== Extrait

Orientée nord-ouest sud-est, d'accès facile, et entourée de parcs de stationnement, celle-ci a néanmoins une situation heureuse en raison du calme ambiant, puisqu'elle se trouve en retrait des axes à grande circulation. La façade nord-est, avec sa répétition de petites ouvertures bordant une acrotère allongée, si elle semble assez monotone, peut être considérée comme fonctionnelle.

L'entrée, très dégagée, s'ouvre dans cette façade, flanquée, à sa gauche, de baies ouvrant sur le bureau de la bibliothécaire. Le reste de cette façade est fermé sur les magasins du rez-de-chaussée et du second niveau, d'étroites ouvertures rectangulaires en assurant l'éclairage. En opposition, les façaces sud-est et sud-ouest sont largement percées de baies vitrées, prenant vue sur les espaces verts du voisinage.

Le plan adopté permet le contrôle du fonctionnement de la bibliothèque par un personnel réduit, les séparations étant bien nettes entre la partie accessible au public et celle réservée au service. D'une surface totale de 435 mètres carrés, la bibliothèque comprend, au rez-de-chaussée, outre le hall d'entrée, une salle de prêt avec emplacements de lecture pour les adultes, une salle de travail pour vingt lecteurs, une salle pour les enfants, dont une partie est réservée aux tout-petits, et deux groupes sanitaires destinés aux adultes et aux enfants, à proximité de l'entrée. Les trois salles prennent place dans une seule grande pièce et sont délimitées par les rayonnages de livres. Pour compléter l'éclairage donné dans les salles par les façades, des lanterneaux plastiques ont été ménagés dans le toit en terrasse. La banque de prêt, par sa position centrale, permet de contrôler l'accès des salles et les salles elles-mêmes, notamment le coin des tout-petits. La salle de travail est équipée de rayonnages pour usuels et périodiques, ainsi que de fichiers.

Les services intérieurs comprennent, avec le bureau de la bibliothécaire, à gauche du hall d'entrée, une petite salle de manutention en liaison directe avec les magasins du rez-de-chaussée et, par un escalier de béton, avec ceux du niveau supérieur. Le magasin du rez-de-chaussée communique directement avec la salle de travail, d'une part, et avec le bureau de contrôle et le bureau de la bibliothécaire, d'autre part.

Le niveau supérieur est uniquement occupé par le magasin de livres. Les magasins sont prévus pour recevoir environ 30 000 volumes, l'ensemble devant totaliser 50 ooo volumes.

====

● Consignes
1. D'après l'extrait sur la bibliothèque, pourquoi le plan adopté permet-il de contrôler le fonctionnement du bâtiment avec un personnel réduit ? Répondez en une à trois phrases.
2. Rédigez la suite de l'extrait sur la bibliothèque, en commençant après sa dernière phrase.
Le matériel fourni n'a aucun lien avec l'extrait sur la bibliothèque.

== Matériel fourni

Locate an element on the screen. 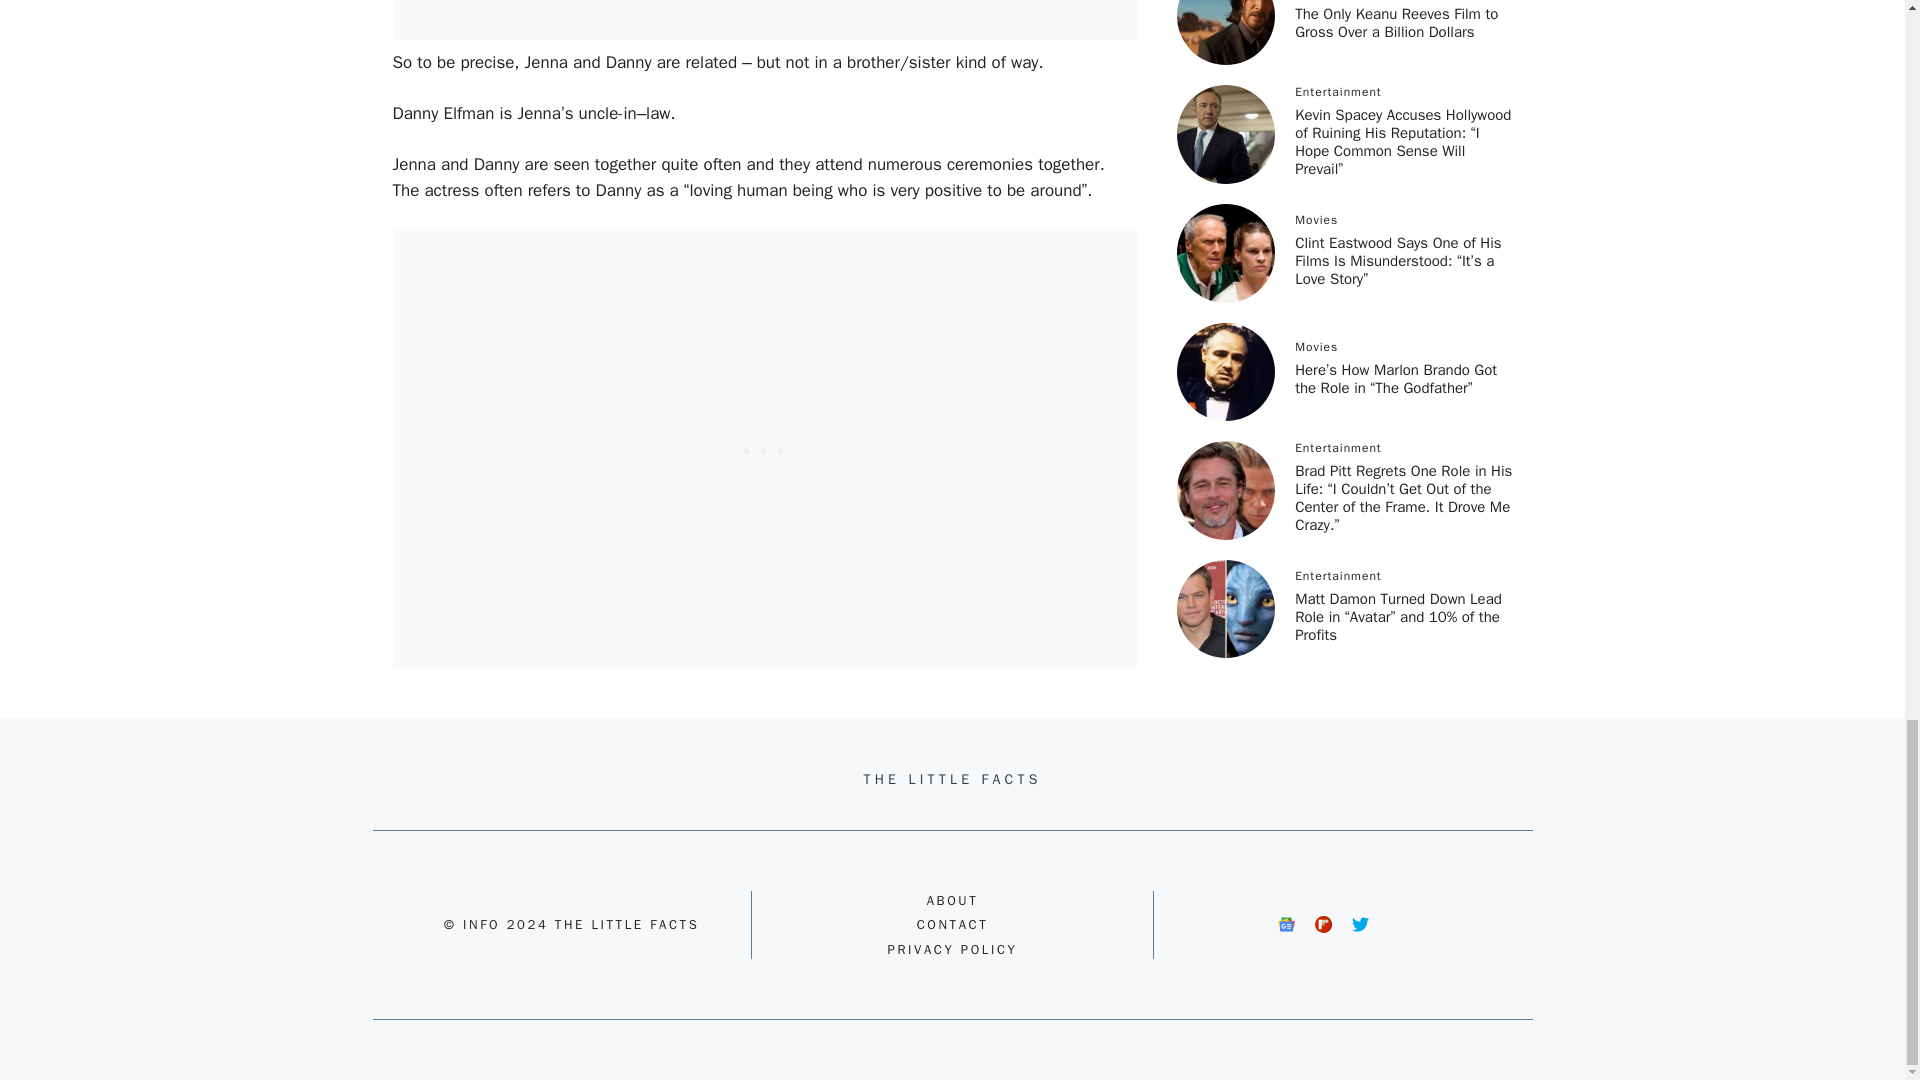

====

● Réponses
1. Le plan permet ce contrôle parce que les séparations sont bien nettes entre la partie accessible au public et celle réservée au service.

2.
La Bibliothèque municipale de Fontaine

Devant l'accroissement rapide de la population - celle-ci comptait 7 594 habitants en 1946, 8 817 en 1954, 13 609 en 1957, environ 20 ooo en 1965 -, la municipalité de Fontaine dut envisager, en 196I, l'édification d'une bibliothèque à l'échelle des nouveaux besoins.

Une salle avait déjà été inaugurée en 1957 au rez-de-chaussée de la Maison des sociétés. Devant le succès de cette initiative et pour faire face à l'afflux des lecteurs - il y en avait 1 198 en 196I contre 289 en 1957, et 10 402 prêts en 196I contre 3 621 prêts en 1957 -, M. Allibert, architecte, fut chargé d'étudier un projet de bibliothèque. Celle-ci devait pouvoir s'intégrer aux ensembles immobiliers créés par le plan d'urbanisme en cours de réalisation en 196I. Il fallait aussi prévoir des possibilités d'extension future, ce qui explique le choix de l'emplacement.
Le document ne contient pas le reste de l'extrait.